But in the case of WooCommerce and Site Kit doing things in a more straightforward case: in order to add the type="text/partytown" to the inline script, we can do so via filtering wp_inline_script_attributes. For example:

add_filter( 'wp_inline_script_attributes', static function ( $attributes, $data ) {
    if (
        array_key_exists( 'id', $attributes ) &&
        in_array( $attributes['id'], array( 'google-tag-manager-js-after', 'google_gtagjs-js-after' ), true ) &&
        str_contains( $data, 'dataLayer' )
    ) {
        $attributes['type'] = 'text/partytown';
    }
    return $attributes;
} );
westonruter commented 3 months ago

This integration wouldn't make sense for core merge, so it should be put into a separate file perhaps in an integrations directory. If the functionality is integrated into core, then the plugins would be expected to do the necessary changes themselves (which should be less than is currently required to shim the integrations, especially for the online scripts).

gutobenn commented 3 months ago

@westonruter Nice!

There's also the GTM4WP - A Google Tag Manager for WordPress plugin, which has 700,000 installs.

westonruter commented 3 months ago

I just realized that the inline scripts will be problematic for the current implementation of Web Worker Offloading, since it automatically blocks offloading to a worker when there are any inline after scripts (or, importantly, any blocking dependent scripts), and it does this indirectly by setting a strategy so that core's private filter_eligible_strategies method will remove the async or defer attribute when when an inline after script is present.
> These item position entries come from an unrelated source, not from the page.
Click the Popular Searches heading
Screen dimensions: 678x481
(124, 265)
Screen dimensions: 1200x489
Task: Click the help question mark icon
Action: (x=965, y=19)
Given that we do actually need to opt-in scripts with after scripts to be offloaded to the worker, I wonder if this was the right way to go? Should the code be replaced with logic instead to focus on setting the type="text/partytown" attribute of the inline after script for a script that has a web-worker-offloading dependency.

We faced this same struggle when implementing the script strategies, without ever implementing support for delayed inline after scripts. See Core-58632. We opted to err on the side of caution to not cause breakages. We considered adding a $standalone argument to add_inline_script() to say that it was safe for non-blocking execution, but we didn't end up implementing that.

westonruter commented 3 months ago

There's also the GTM4WP - A Google Tag Manager for WordPress plugin, which has 700,000 installs.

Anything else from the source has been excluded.